» List of tasks:
1 – In the speech on Canada and Korea, what did the statue in front of the archives building say?
2 – List every description the speech on Canada and Korea gives of what Korea has become.
3 – Transcribe a passage from the speech on Canada and Korea, starting at the words "It would be" and ending after "about our future.".

-------- Document text --------

It would be a positive and lengthy discussion when we talk about the wonderful relationship between Canada and Korea. The fact that the very fabric of Canadian society has been so enriched over the decades and the generations by the wonderful Korean people who have moved here and who have called this their home. We do have much in common, and if we can reflect just for a few moments tonight on our history and our present, that might have something to say about our future.
When I was in Washington, D.C. yesterday, I went by a statue I hadn’t seen before in front of one of the archives buildings, and it said, “History is a prelude.” From history we can get a sense of what the future holds for us if we’re willing to learn from the past. Haven’t we learned from history as Canadians and Koreans? When I think back to the early 1950s, I can remember clearly my uncle joining allied forces and joining the Korean people in their conflict. After such a time of devastation, people have a tendency to want to write history and ask what could emerge from this ravaged economy with a neighbour to the north who was far less than friendly? What can emerge from this? We see the fourth-strongest economy in Asia, the eleventh-largest merchandising nation in the world—a vibrant democracy. That’s what can emerge when people have it in their hearts not just to survive, but to follow a dream and make it happen. And that’s the past that we share and that we can reflect on in a positive way as partners.

-------- Information provided --------

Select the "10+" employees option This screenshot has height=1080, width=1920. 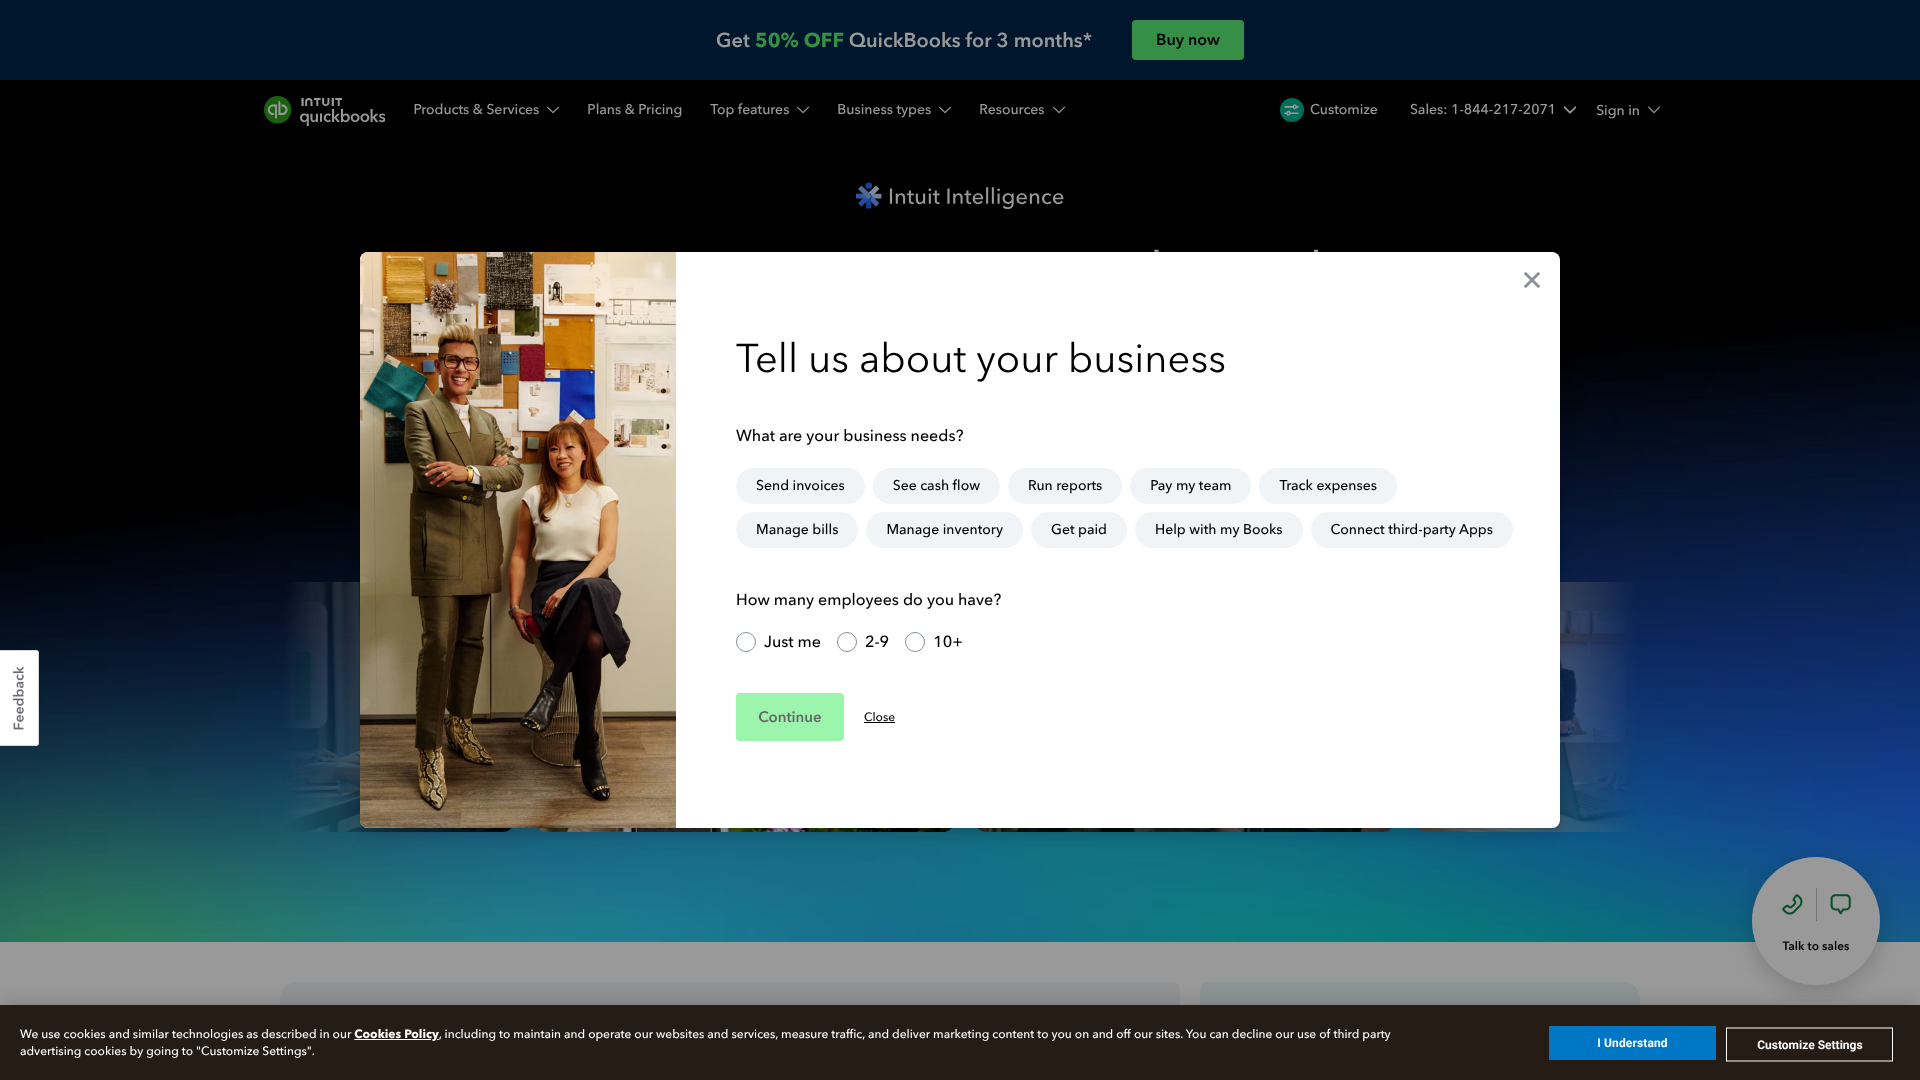[915, 641]
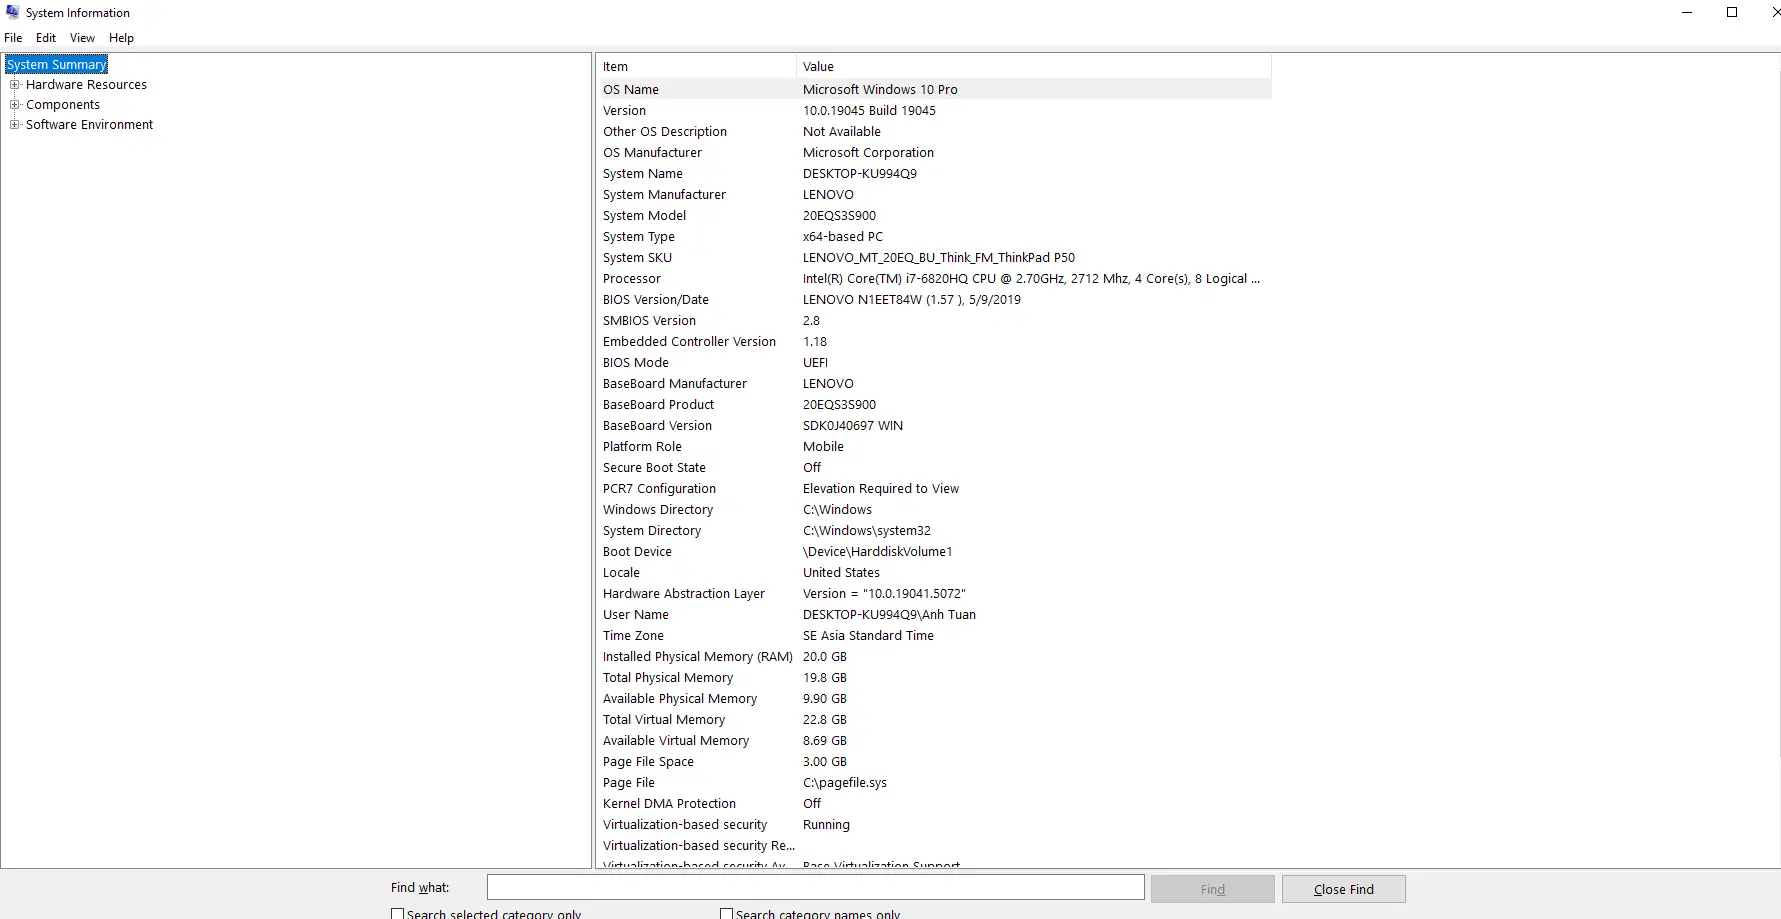Open the Help menu
The image size is (1781, 919).
(x=121, y=38)
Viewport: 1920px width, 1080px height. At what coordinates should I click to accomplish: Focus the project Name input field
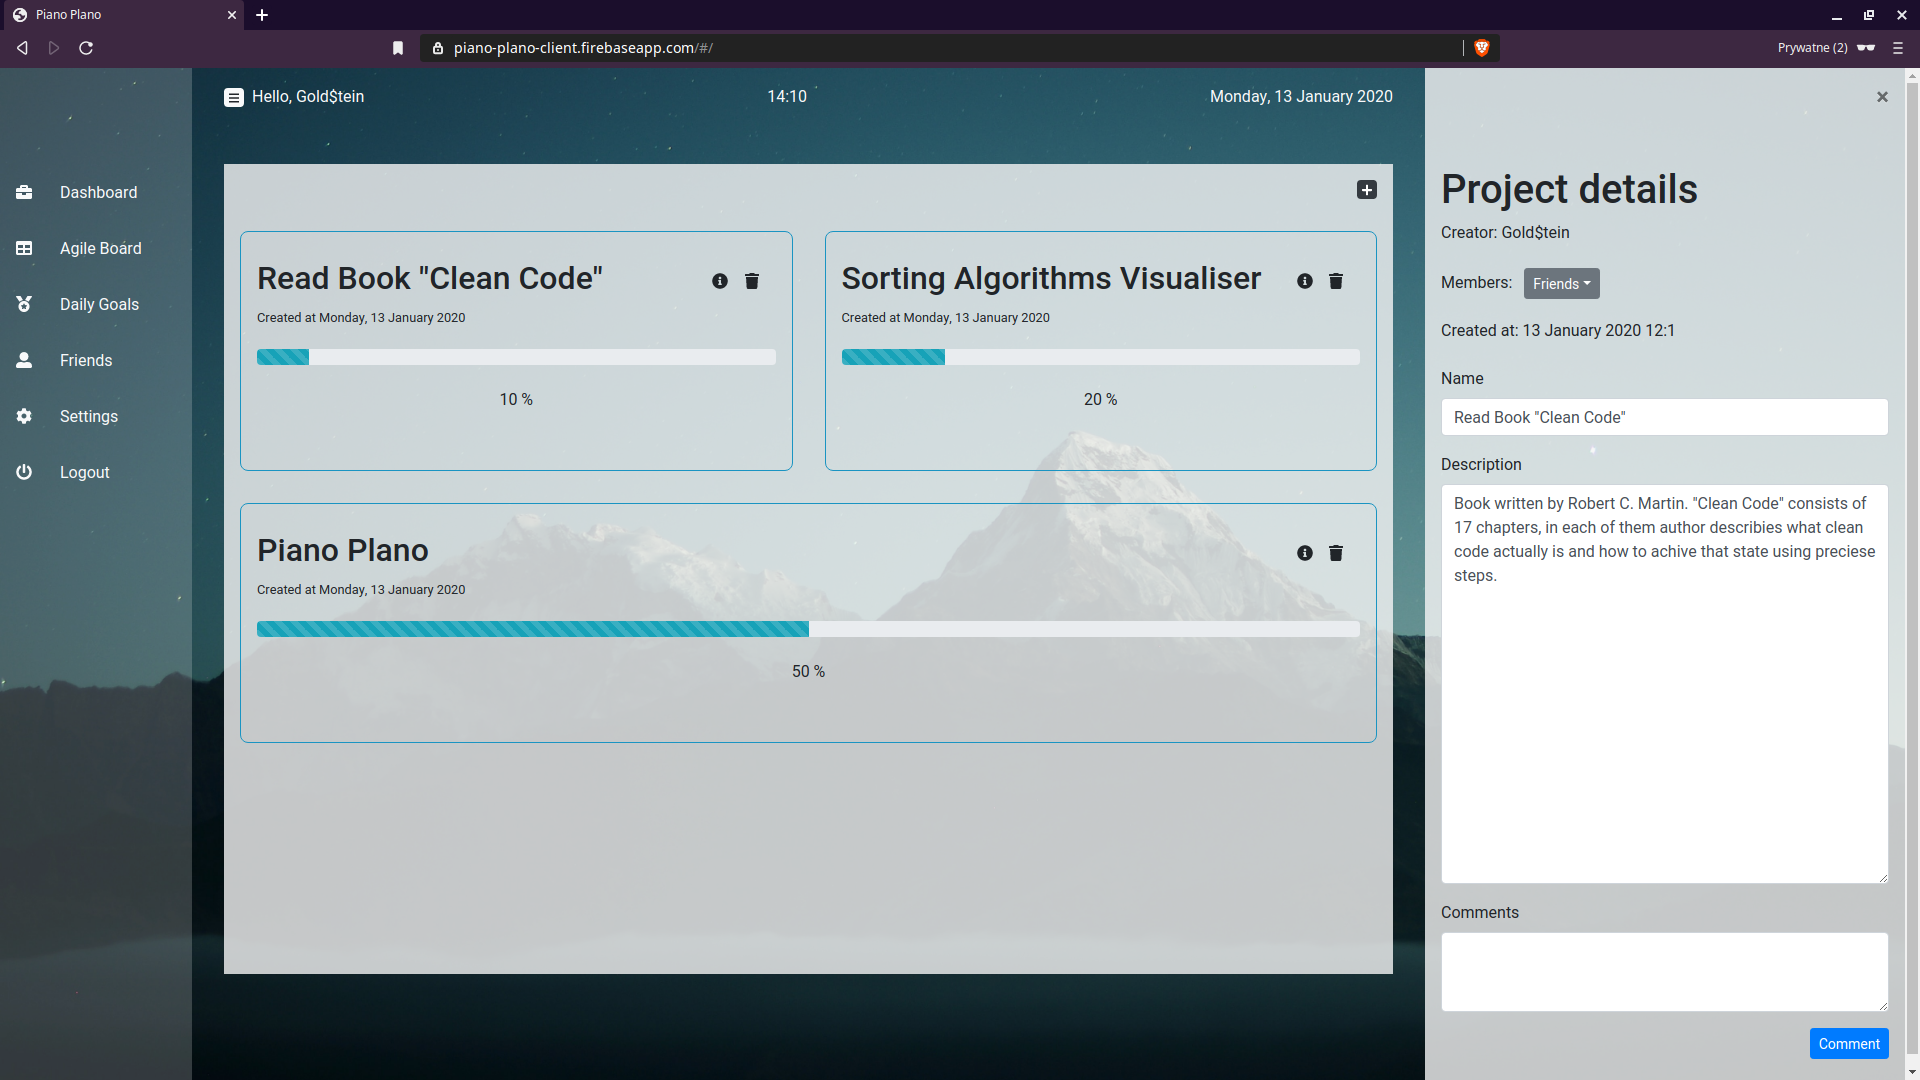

--------

» Task answers:
1 – "History is a prelude."

2 –
- The fourth-strongest economy in Asia
- The eleventh-largest merchandising nation in the world
- A vibrant democracy

3 –
It would be a positive and lengthy discussion when we talk about the wonderful relationship between Canada and Korea. The fact that the very fabric of Canadian society has been so enriched over the decades and the generations by the wonderful Korean people who have moved here and who have called this their home. We do have much in common, and if we can reflect just for a few moments tonight on our history and our present, that might have something to say about our future.